You can’t sleep, tired or in constant pain.
Feeling tense and stressed, worried all the time. Anxious, expecting the worst.
Your pulse is faster than allegro vivace. Your thoughts are jumping like kangaroos through the arid Australian outback.
You can’t think or stay focused; constantly on edge.
Your crappy childhood still runs your life.
Will the wounds ever heal?
You want to scream.
When The Moon Is a Green Cheese
You believed that everyone lived like you—humiliated, bullied and criticized. Used as a lightning rod for your mother’s rage. And don’t you complain, girl, or it will be worse!
Drawn into Mother’s reality, you couldn’t relax trying to survive in a toxic environment.

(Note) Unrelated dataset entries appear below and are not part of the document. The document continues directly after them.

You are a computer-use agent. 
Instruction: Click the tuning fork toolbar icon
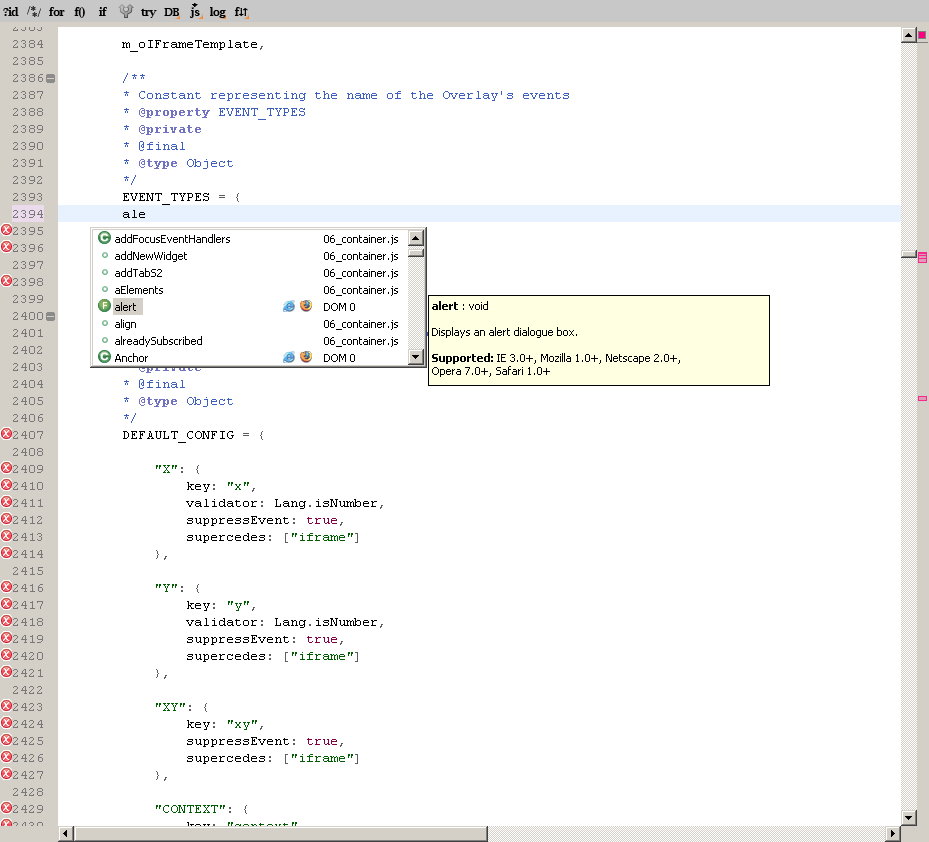126,12
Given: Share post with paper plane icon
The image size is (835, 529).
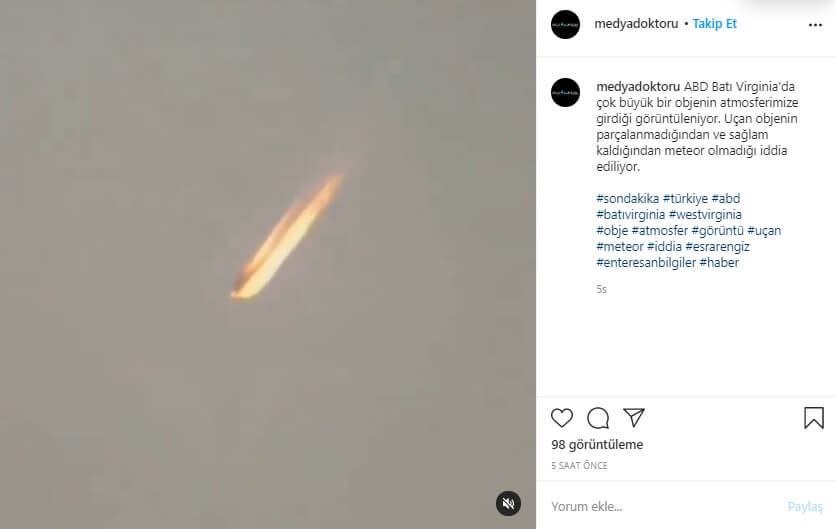Looking at the screenshot, I should [x=634, y=417].
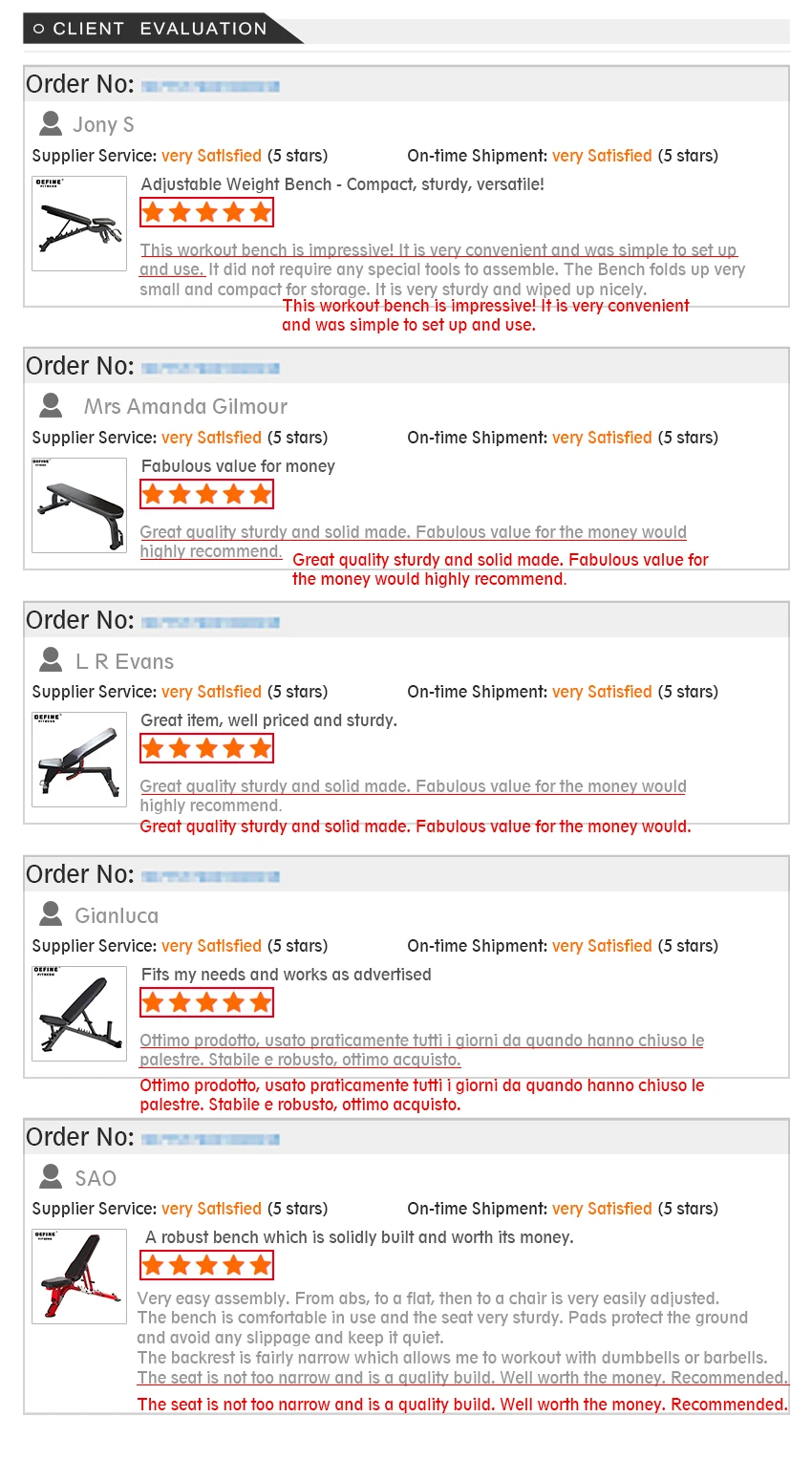Click the avatar icon beside SAO
This screenshot has height=1481, width=812.
pos(51,1176)
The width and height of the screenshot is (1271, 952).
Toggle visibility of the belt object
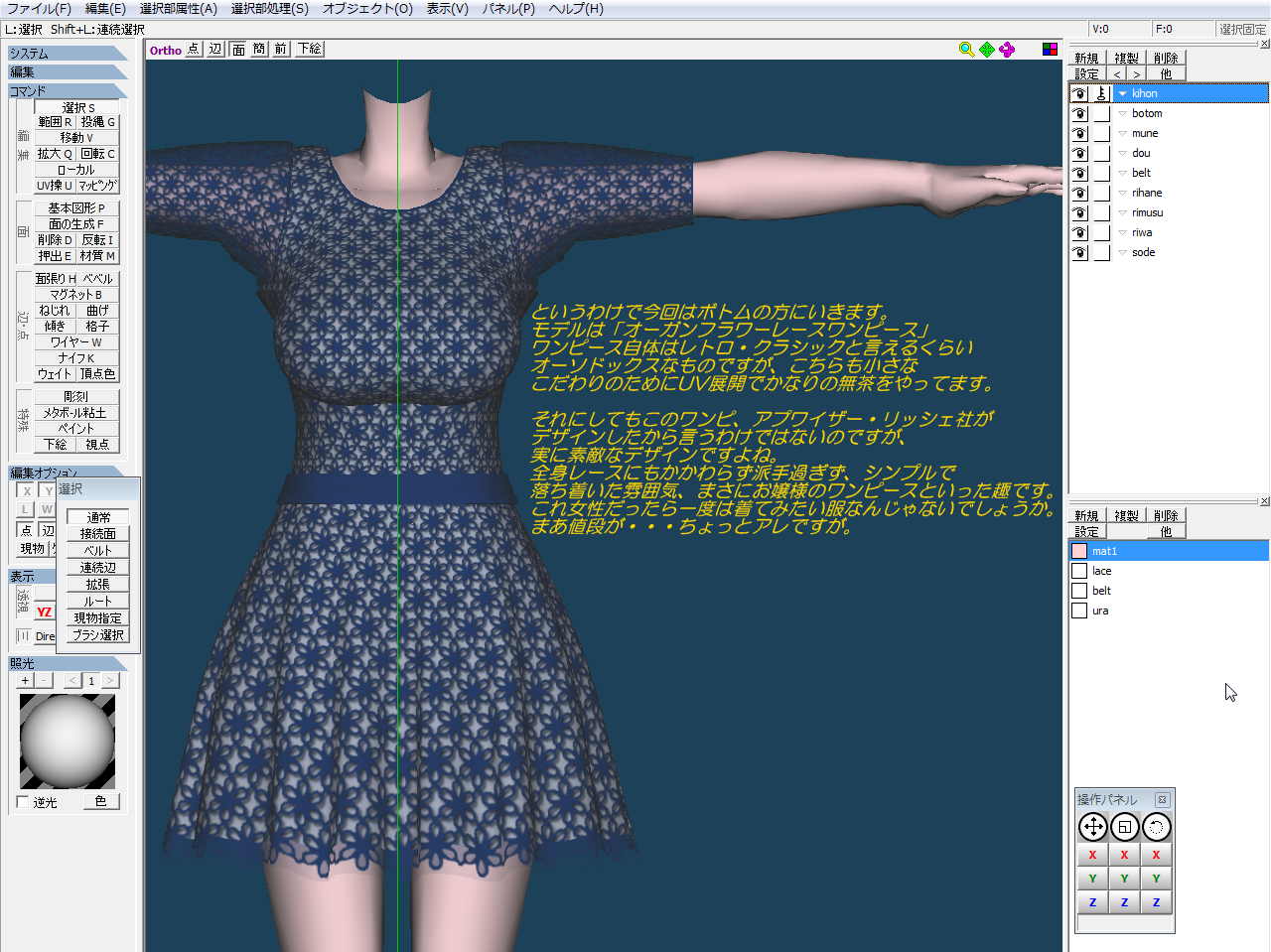(1079, 173)
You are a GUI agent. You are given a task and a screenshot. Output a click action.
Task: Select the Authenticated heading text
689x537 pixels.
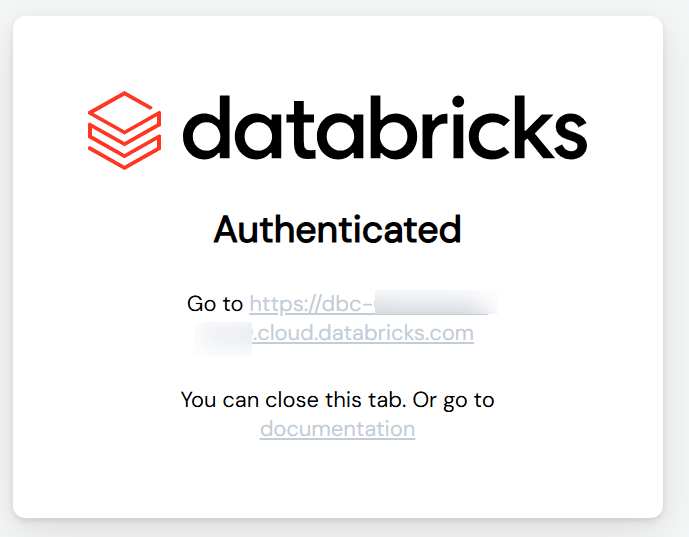337,230
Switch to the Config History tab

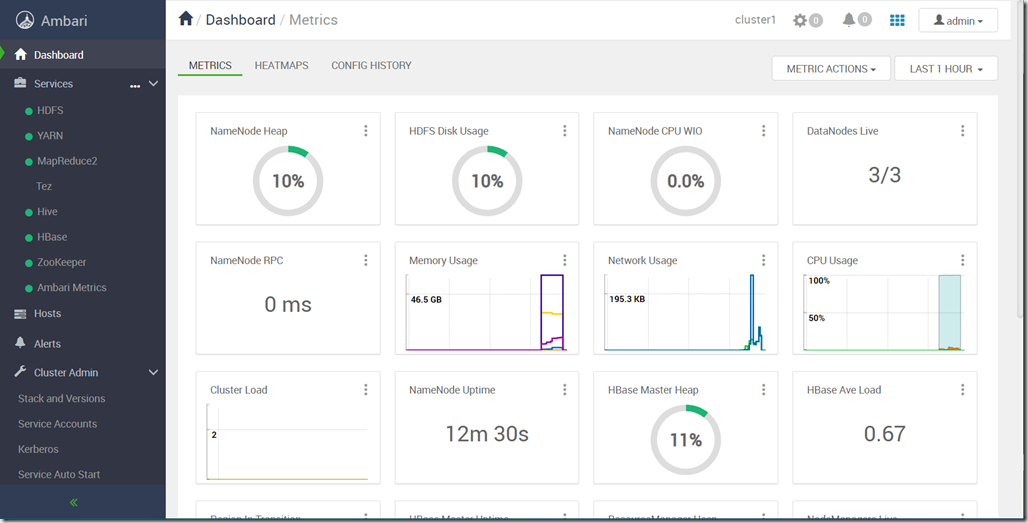pyautogui.click(x=371, y=66)
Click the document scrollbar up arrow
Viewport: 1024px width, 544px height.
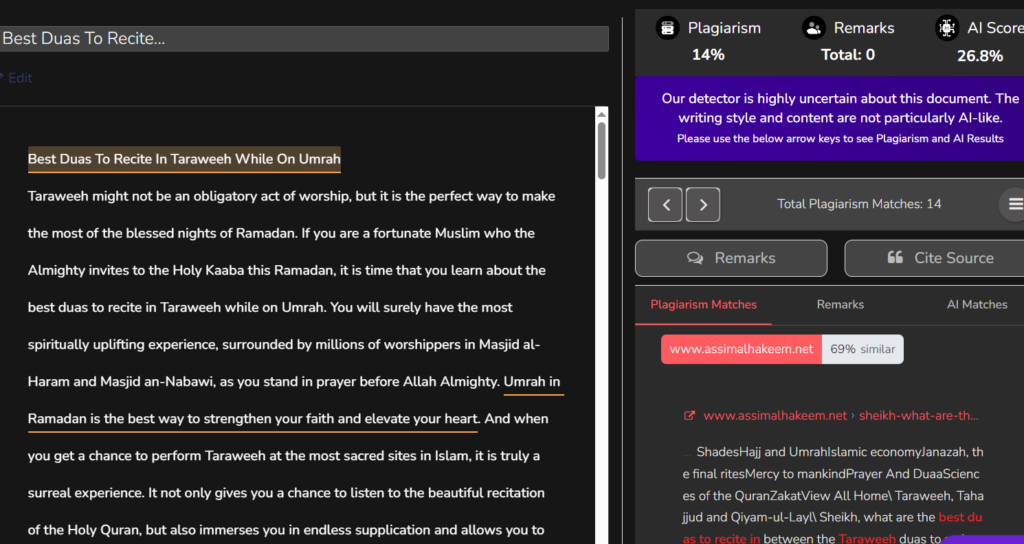[601, 114]
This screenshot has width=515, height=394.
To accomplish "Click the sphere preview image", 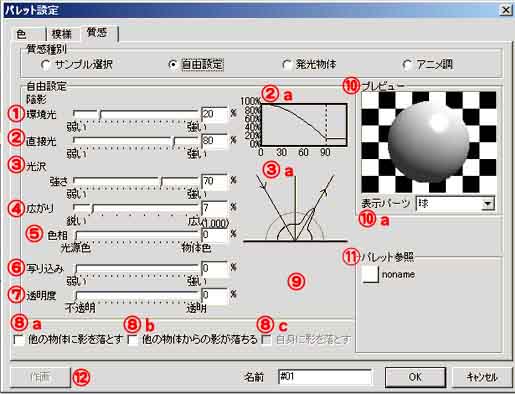I will (429, 142).
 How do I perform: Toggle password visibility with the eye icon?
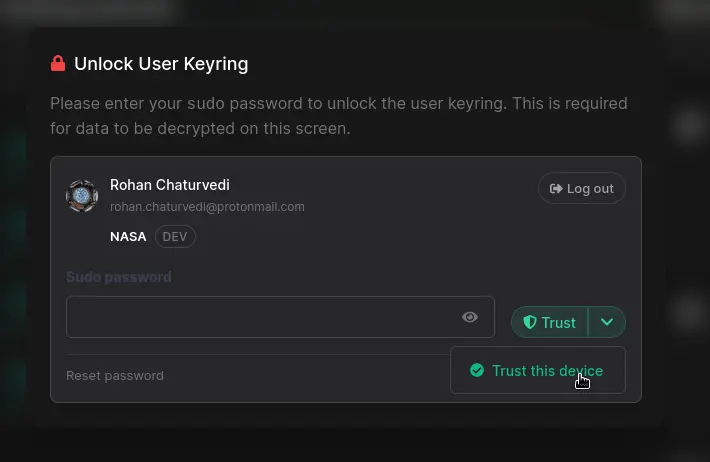click(x=470, y=317)
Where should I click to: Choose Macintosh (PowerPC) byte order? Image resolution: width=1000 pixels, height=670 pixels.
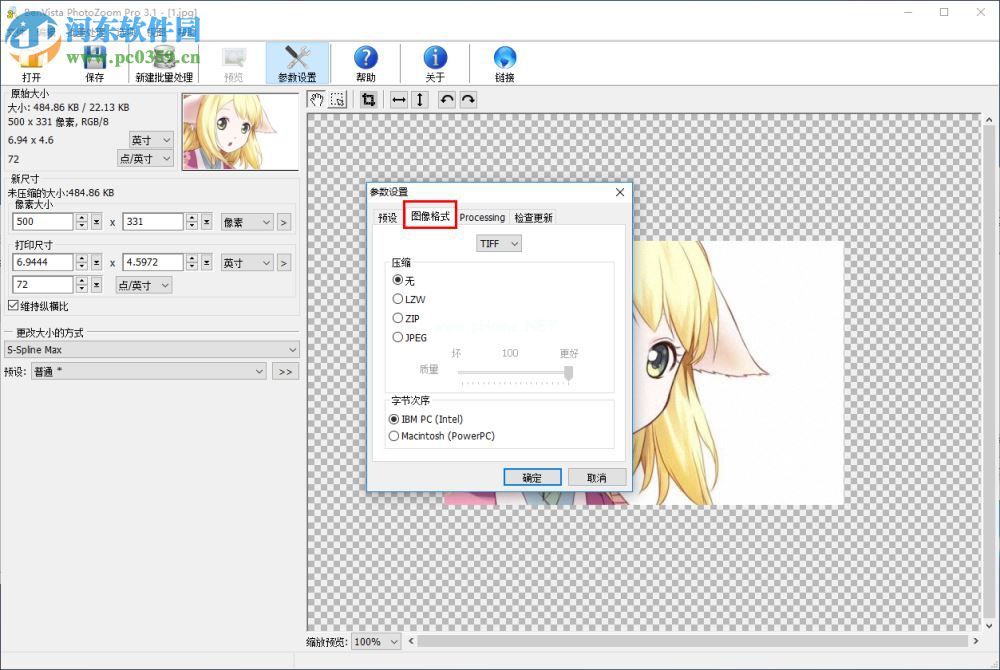(395, 436)
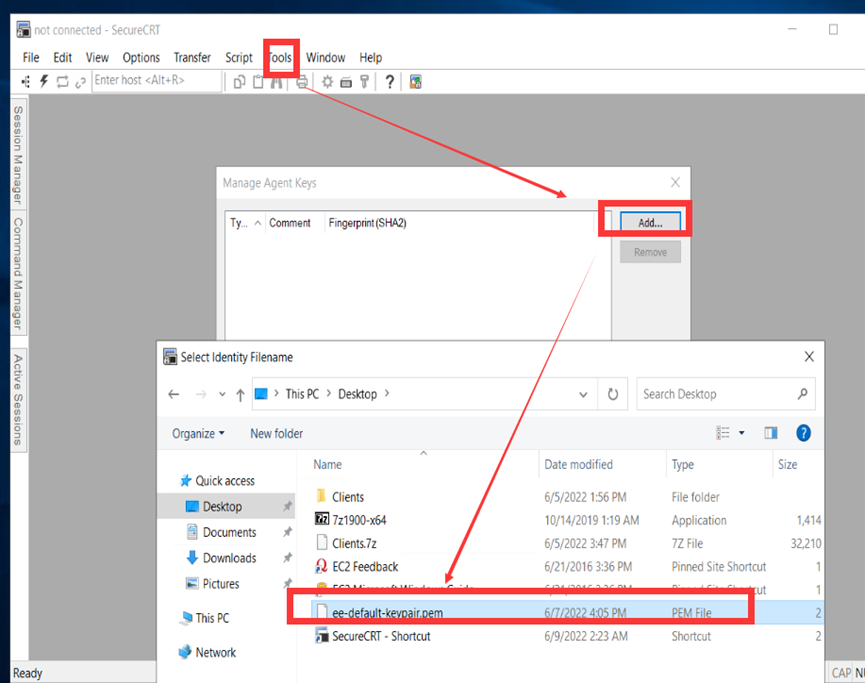Viewport: 865px width, 683px height.
Task: Click New folder button
Action: tap(276, 433)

Where only Mother’s feelings, thoughts, and needs had a value. And everything that went wrong, was your fault.
Anxious and depressed? Suck it up—children don’t have these kinds of feelings, as I was told.
No compassion or empathy, no adult support.
Being able to feel safe with other people is probably the single most important aspect of mental health. – Bessel van der Kolk, M.D.
But living on top of an active volcano is never safe.
Your Private Hell
Anxiety and depression followed me since I was little. I couldn’t sleep and I choked on solid food because of a constant tension in the body. Stepping over the lines on the asphalt on the way to school was a normal thing to do. Just like keeping my head down.
Good at hiding how I felt, the emotional pain was always present. Like pain in my stomach and in my back.
But it took me decades to realize that the hell of my childhood has taken a grip on my health.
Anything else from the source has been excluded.